▸ **SUPPLIED INFORMATION**:
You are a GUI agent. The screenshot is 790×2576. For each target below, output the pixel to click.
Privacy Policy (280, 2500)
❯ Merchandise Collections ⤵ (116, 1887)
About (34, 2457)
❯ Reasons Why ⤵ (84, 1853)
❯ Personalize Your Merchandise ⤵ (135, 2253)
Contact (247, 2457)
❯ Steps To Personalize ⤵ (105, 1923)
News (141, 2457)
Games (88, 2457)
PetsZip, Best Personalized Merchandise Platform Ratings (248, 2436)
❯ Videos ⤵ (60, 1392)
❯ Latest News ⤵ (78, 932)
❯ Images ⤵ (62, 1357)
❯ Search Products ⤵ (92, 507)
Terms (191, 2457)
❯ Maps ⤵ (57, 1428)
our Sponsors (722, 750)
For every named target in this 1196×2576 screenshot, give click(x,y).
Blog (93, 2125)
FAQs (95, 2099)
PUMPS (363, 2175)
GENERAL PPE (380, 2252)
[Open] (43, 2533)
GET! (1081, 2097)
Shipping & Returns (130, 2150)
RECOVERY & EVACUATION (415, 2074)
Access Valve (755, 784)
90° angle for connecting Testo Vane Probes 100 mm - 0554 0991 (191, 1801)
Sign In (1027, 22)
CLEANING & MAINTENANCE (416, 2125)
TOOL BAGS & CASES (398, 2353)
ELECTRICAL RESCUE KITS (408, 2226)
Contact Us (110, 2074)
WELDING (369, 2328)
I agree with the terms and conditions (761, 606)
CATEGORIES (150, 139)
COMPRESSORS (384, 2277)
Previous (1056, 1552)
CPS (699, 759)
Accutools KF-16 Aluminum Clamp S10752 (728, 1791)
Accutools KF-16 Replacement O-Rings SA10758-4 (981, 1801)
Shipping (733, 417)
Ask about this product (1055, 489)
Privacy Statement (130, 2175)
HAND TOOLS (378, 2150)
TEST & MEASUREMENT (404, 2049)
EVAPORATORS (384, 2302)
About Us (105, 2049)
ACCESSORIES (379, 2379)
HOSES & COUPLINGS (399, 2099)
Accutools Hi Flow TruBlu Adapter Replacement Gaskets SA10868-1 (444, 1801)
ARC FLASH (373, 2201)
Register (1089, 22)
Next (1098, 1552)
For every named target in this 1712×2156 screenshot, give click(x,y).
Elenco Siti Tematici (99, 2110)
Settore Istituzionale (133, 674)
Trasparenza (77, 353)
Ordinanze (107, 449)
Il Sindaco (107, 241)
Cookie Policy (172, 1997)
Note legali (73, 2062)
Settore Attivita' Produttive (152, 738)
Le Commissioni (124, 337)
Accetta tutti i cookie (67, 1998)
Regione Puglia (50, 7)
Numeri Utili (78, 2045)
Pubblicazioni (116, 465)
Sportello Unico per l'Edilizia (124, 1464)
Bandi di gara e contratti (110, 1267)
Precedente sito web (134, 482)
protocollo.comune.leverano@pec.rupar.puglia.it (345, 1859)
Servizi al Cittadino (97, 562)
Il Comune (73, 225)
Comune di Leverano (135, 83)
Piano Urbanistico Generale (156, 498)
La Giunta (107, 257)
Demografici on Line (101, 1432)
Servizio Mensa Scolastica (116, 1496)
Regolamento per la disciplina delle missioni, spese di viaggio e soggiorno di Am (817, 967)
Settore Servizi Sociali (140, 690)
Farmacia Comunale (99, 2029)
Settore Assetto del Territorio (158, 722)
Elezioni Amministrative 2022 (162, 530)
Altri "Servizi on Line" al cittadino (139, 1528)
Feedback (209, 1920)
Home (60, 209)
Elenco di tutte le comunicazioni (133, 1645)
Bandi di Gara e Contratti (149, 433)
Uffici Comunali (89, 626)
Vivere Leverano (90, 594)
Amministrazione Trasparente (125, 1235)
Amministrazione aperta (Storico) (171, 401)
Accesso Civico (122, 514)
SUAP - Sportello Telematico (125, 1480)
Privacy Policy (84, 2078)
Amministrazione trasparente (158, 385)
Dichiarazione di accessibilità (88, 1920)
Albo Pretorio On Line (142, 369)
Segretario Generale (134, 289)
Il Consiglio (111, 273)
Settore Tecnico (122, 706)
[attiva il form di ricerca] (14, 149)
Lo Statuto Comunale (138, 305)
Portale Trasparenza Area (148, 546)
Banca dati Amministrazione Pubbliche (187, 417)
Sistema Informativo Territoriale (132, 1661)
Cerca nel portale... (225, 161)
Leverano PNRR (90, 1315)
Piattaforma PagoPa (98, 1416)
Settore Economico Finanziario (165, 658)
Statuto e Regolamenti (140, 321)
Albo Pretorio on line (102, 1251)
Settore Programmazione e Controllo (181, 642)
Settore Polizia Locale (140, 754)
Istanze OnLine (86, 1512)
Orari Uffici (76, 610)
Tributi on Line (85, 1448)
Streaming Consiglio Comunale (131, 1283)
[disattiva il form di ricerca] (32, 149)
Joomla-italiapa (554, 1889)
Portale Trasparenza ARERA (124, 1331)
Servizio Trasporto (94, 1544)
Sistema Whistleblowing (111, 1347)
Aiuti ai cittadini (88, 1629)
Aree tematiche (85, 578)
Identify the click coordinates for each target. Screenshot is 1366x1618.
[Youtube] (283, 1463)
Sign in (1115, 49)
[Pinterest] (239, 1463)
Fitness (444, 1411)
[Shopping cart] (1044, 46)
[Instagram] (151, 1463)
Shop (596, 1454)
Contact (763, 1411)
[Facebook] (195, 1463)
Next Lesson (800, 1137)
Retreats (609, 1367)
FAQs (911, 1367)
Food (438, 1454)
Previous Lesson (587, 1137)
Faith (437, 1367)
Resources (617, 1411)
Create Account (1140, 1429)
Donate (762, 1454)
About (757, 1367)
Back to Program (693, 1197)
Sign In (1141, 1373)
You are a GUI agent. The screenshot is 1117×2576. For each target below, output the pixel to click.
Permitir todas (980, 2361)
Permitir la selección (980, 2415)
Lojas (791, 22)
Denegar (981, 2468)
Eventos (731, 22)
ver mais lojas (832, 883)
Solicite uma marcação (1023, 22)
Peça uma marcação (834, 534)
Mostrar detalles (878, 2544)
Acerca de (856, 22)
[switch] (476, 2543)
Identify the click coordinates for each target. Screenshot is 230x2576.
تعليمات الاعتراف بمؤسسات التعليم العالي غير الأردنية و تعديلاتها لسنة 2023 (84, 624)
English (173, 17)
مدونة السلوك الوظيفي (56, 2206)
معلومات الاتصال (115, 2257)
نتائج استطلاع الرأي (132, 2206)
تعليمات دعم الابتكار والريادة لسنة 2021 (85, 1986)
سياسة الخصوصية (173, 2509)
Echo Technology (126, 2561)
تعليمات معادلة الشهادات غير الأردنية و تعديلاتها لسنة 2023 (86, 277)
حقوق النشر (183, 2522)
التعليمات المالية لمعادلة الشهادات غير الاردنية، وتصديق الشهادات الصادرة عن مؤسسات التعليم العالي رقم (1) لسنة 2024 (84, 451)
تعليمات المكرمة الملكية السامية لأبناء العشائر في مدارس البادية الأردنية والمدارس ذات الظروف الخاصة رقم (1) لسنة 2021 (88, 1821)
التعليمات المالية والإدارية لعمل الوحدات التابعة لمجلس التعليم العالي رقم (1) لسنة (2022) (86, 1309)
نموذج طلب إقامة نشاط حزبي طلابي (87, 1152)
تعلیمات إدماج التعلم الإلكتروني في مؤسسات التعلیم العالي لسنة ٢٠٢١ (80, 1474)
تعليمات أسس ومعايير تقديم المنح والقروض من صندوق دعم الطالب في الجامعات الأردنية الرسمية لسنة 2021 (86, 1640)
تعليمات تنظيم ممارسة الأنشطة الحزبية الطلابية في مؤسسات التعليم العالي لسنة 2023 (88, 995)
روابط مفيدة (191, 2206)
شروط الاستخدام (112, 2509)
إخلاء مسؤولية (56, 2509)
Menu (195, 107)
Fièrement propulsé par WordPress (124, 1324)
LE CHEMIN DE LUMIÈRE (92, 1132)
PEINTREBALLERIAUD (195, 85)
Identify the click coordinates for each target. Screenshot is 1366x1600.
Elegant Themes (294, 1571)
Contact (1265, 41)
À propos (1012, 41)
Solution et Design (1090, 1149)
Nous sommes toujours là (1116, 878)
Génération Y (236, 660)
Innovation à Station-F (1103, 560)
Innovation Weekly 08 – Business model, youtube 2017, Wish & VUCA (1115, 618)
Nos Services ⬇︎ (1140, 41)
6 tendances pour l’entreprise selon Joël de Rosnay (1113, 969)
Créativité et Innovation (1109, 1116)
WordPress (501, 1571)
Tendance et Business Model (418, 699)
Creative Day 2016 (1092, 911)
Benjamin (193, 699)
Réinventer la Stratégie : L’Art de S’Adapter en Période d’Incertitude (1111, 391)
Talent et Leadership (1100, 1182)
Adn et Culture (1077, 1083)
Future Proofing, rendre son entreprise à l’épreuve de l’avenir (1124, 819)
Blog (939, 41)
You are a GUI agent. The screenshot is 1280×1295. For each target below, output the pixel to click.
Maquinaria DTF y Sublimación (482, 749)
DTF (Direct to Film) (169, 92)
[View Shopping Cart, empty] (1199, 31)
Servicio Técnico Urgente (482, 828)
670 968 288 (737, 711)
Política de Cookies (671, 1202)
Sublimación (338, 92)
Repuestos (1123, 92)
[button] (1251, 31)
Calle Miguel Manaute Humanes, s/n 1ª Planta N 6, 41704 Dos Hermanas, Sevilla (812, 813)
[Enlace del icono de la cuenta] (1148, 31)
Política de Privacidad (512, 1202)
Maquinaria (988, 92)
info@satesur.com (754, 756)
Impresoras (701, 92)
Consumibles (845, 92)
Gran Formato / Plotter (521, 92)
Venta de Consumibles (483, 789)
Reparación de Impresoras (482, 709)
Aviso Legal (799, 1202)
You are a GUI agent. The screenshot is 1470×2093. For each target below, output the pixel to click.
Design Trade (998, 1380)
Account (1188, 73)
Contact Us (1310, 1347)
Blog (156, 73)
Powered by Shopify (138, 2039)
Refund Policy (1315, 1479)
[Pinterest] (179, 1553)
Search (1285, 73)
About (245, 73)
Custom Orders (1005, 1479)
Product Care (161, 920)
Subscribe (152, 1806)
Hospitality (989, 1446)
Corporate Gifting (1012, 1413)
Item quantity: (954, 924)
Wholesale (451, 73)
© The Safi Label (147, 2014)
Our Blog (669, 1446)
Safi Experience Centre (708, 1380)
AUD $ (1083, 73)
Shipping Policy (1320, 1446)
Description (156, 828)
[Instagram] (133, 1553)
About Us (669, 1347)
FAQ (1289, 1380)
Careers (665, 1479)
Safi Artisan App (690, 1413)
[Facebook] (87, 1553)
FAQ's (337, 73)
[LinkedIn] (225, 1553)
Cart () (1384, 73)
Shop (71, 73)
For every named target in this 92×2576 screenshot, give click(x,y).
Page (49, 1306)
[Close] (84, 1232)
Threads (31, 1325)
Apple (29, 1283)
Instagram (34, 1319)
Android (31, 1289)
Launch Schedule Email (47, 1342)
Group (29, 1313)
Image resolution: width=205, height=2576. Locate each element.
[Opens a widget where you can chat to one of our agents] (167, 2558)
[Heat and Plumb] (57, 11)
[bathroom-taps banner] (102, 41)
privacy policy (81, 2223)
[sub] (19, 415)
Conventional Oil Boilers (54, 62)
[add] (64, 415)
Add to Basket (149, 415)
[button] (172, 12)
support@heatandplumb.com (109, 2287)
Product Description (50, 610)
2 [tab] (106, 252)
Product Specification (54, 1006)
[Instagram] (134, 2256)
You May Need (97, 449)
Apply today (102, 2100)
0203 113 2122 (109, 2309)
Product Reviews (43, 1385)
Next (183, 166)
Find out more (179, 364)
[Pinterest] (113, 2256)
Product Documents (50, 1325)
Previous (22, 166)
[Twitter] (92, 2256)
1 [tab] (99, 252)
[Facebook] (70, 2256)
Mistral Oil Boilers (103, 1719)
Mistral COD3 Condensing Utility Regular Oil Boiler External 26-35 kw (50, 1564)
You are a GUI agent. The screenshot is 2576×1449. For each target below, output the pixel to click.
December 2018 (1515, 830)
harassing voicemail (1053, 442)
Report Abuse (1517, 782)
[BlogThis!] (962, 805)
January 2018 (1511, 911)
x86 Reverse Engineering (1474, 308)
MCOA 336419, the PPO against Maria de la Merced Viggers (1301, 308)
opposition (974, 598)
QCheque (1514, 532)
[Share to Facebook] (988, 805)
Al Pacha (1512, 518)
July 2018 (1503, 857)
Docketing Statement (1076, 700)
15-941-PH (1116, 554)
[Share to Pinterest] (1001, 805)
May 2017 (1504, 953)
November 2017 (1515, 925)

▸ **EXERCISE OBJECTIVE**: All lines above from the one holding "Vivere Leverano (90, 594)" to the one holding "Streaming Consiglio Comunale (131, 1283)", inclusive, are to be copied exactly; no other line is wanted.

▸ **EXERCISE RESPONSE**:
Vivere Leverano (90, 594)
Amministrazione Trasparente (125, 1235)
Amministrazione aperta (Storico) (171, 401)
Accesso Civico (122, 514)
SUAP - Sportello Telematico (125, 1480)
Privacy Policy (84, 2078)
Amministrazione trasparente (158, 385)
Dichiarazione di accessibilità (88, 1920)
Albo Pretorio On Line (142, 369)
Segretario Generale (134, 289)
Il Consiglio (111, 273)
Settore Tecnico (122, 706)
[attiva il form di ricerca] (14, 149)
Lo Statuto Comunale (138, 305)
Portale Trasparenza Area (148, 546)
Banca dati Amministrazione Pubbliche (187, 417)
Sistema Informativo Territoriale (132, 1661)
Cerca nel portale... (225, 161)
Leverano PNRR (90, 1315)
Piattaforma PagoPa (98, 1416)
Settore Economico Finanziario (165, 658)
Statuto e Regolamenti (140, 321)
Albo Pretorio on line (102, 1251)
Settore Programmazione e Controllo (181, 642)
Settore Polizia Locale (140, 754)
Istanze OnLine (86, 1512)
Orari Uffici (76, 610)
Tributi on Line (85, 1448)
Streaming Consiglio Comunale (131, 1283)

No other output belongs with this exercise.